From: Peter Eisentraut <peter_e(at)gmx(dot)net>
To: Ben Chobot <bench(at)silentmedia(dot)com>
Cc: pgsql-general General <pgsql-general(at)postgresql(dot)org>
Subject: Re: regression between 8.4.8 and 8.4.2?
Date: 2011-08-31 07:53:24
Message-ID: 1314777204.27073.2.camel@fsopti579.F-Secure.com
Views: Raw Message | Whole Thread | Download mbox | Resend email
Lists: pgsql-general

On ons, 2011-08-31 at 10:42 +0300, Peter Eisentraut wrote:
> I don't have an answer for you, but this report looks suspiciously
> similar to the one I posted the other day at
> <http://archives.postgresql.org/pgsql-hackers/2011-08/msg01224.php>,
> which, now that I think about it, also manifested itself after the
> upgrade to 8.4.8.

See this thread:
http://archives.postgresql.org/pgsql-performance/2011-08/msg00248.php

It looks like there are a number of users affected by this.

>
> On tis, 2011-08-30 at 15:24 -0700, Ben Chobot wrote:
> > We recently took a copy of our production data (running on 8.4.2),
> > scrubbed many data fields, and then loaded it onto a qa server
> > (running 8.4.8). We're seeing some odd planner performance that I
> > think might be a bug, though I'm hoping it's just idiocy on my part.
> > I've analyzed things and looked into pg_stats and it seems as if the
> > relevant columns have about the same statistics.
> >
> >
> > I've managed to simplify the query, but if I make it any simpler, then
> > the two servers end up with the same good plan.
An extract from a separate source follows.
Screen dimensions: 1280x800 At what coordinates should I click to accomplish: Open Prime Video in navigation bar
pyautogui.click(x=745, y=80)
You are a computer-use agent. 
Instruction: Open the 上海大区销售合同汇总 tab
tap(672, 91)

The query is down to:
> >
> >
> > SELECT machines.quota_purchased
> > FROM machines
> > WHERE NOT deleted AND machines.user_id IN (
> > SELECT id FROM users WHERE user_group_id IN (
> > select 607547 offset 0
> > ) OFFSET 0
> > );
> >
> >
> >
> >
> > (Those "offset 0" are in there to protect us from planner regressions
> > we saw when moving to 8.4. When we move to 9, they can hopefully go
> > away.)
> >
> >
> > On the production server, this returns a fairly accurate plan:
> >
> >
> >
> > QUERY PLAN
> >
> > ----------------------------------------------------------------------------------------------------------------------------------------------------------
> > Nested Loop (cost=843.59..1447.90 rows=243 width=8) (actual
> > time=0.044..0.045 rows=1 loops=1)
> > -> HashAggregate (cost=843.59..845.59 rows=200 width=4) (actual
> > time=0.027..0.027 rows=1 loops=1)
> > -> Limit (cost=0.02..823.90 rows=1575 width=4) (actual
> > time=0.024..0.025 rows=1 loops=1)
> > -> Nested Loop (cost=0.02..823.90 rows=1575 width=4)
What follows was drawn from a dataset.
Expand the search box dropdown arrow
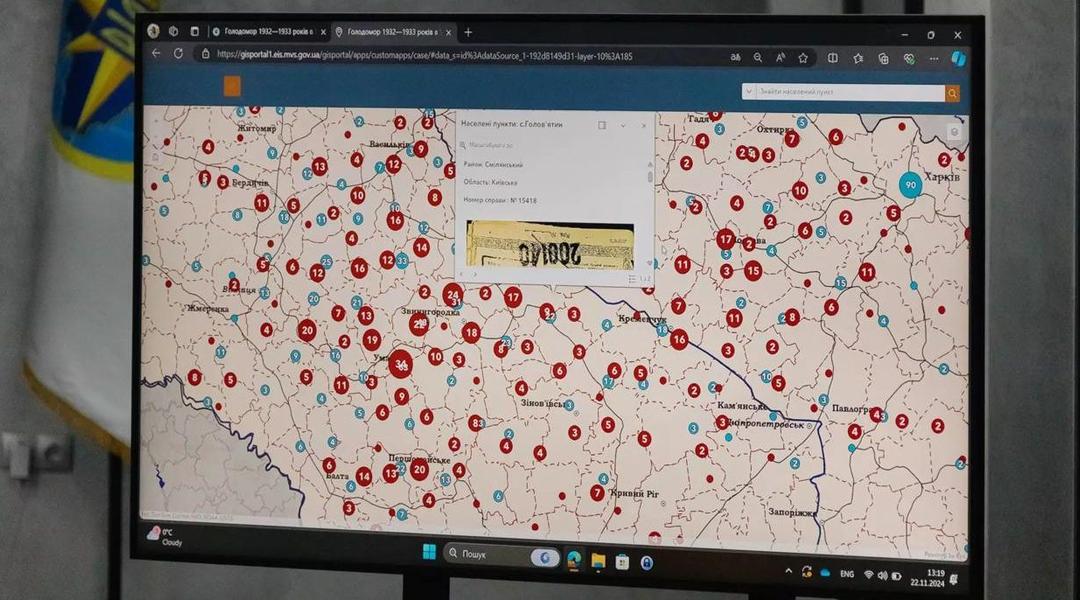The width and height of the screenshot is (1080, 600). 749,92
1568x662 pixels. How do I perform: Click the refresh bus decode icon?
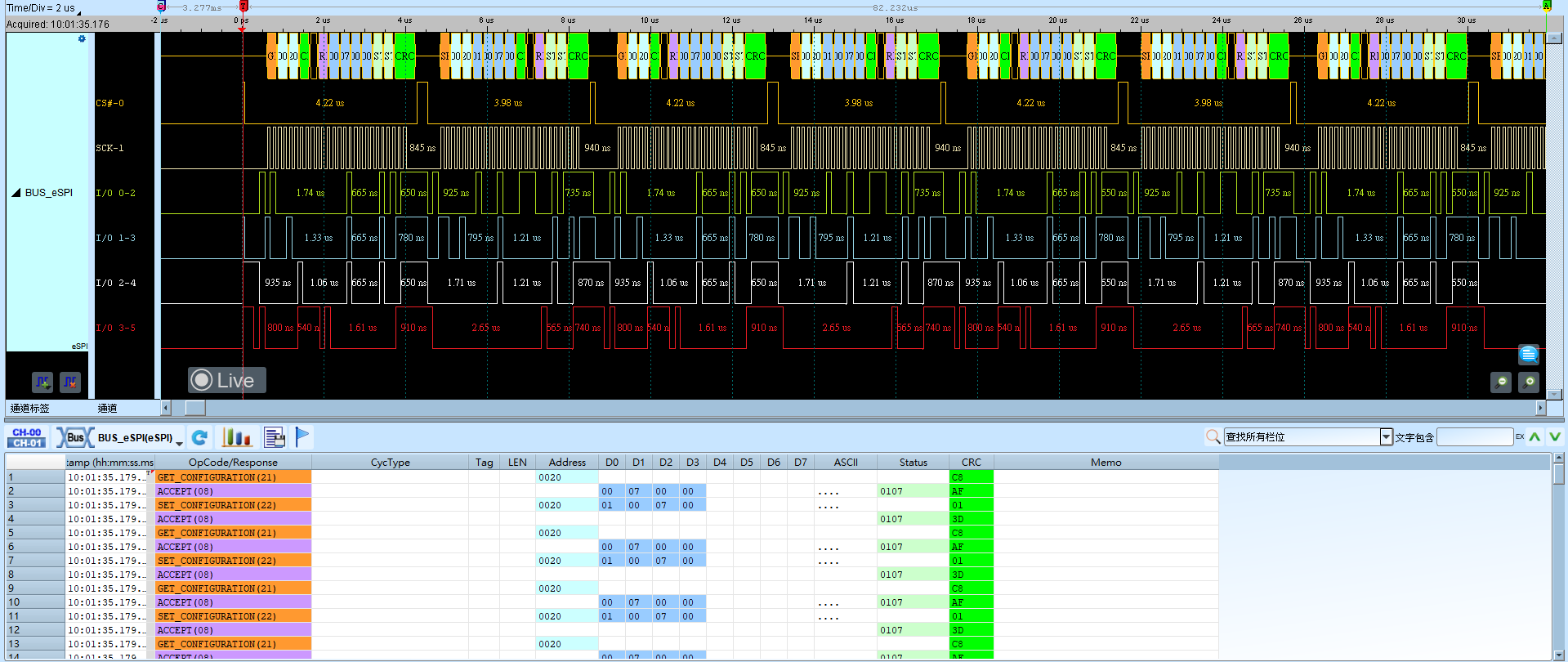tap(199, 438)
> > (actual time=0.023..0.024 rows=1 loops=1)
> > -> HashAggregate (cost=0.02..0.03 rows=1
> > width=4) (actual time=0.005..0.005 rows=1 loops=1)
> > -> Limit (cost=0.00..0.01 rows=1 width=0)
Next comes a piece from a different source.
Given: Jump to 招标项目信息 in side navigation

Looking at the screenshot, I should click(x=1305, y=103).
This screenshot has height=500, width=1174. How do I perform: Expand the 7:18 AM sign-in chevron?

> > (actual time=0.001..0.002 rows=1 loops=1)
> > -> Result (cost=0.00..0.01 rows=1
> > width=0) (actual time=0.000..0.000 rows=1 loops=1)
> > -> Index Scan using users_user_groups_idx on
> > users (cost=0.00..804.18 rows=1575 width=8) (actual time=0.017..0.018
> > rows=1 loops=1)
> > Index Cond: (users.user_group_id =
> > (607547))
> > -> Index Scan using machines_sid_un on machines (cost=0.00..3.00
> > rows=1 width=12) (actual time=0.015..0.015 rows=1 loops=1)
> > Index Cond: (machines.user_id = users.id)
> > Total runtime: 0.121 ms
> > (12 rows)
> >
> >
> >
> >
> > On the QA server, things are not so accurate. It doesn't hurt the
> > timing of this simplified query much, but when put into the actual
> > query, the row estimation being off by 6 orders of magnitude really
> > throws the planning in the wrong direction. The plan on the QA server
> > is:
> >
> >
> >
> > QUERY PLAN
> >
> > -----------------------------------------------------------------------------------------------------------------------------------------------------------
> > Nested Loop (cost=1887.16..3671.20 rows=1192462 width=8) (actual
> > time=0.049..0.051 rows=1 loops=1)
> > -> HashAggregate (cost=1887.16..1889.16 rows=200 width=4) (actual
> > time=0.032..0.033 rows=1 loops=1)
> > -> Limit (cost=0.02..1868.20 rows=1517 width=4) (actual
> > time=0.027..0.029 rows=1 loops=1)
> > -> Nested Loop (cost=0.02..1868.20 rows=1517 width=4)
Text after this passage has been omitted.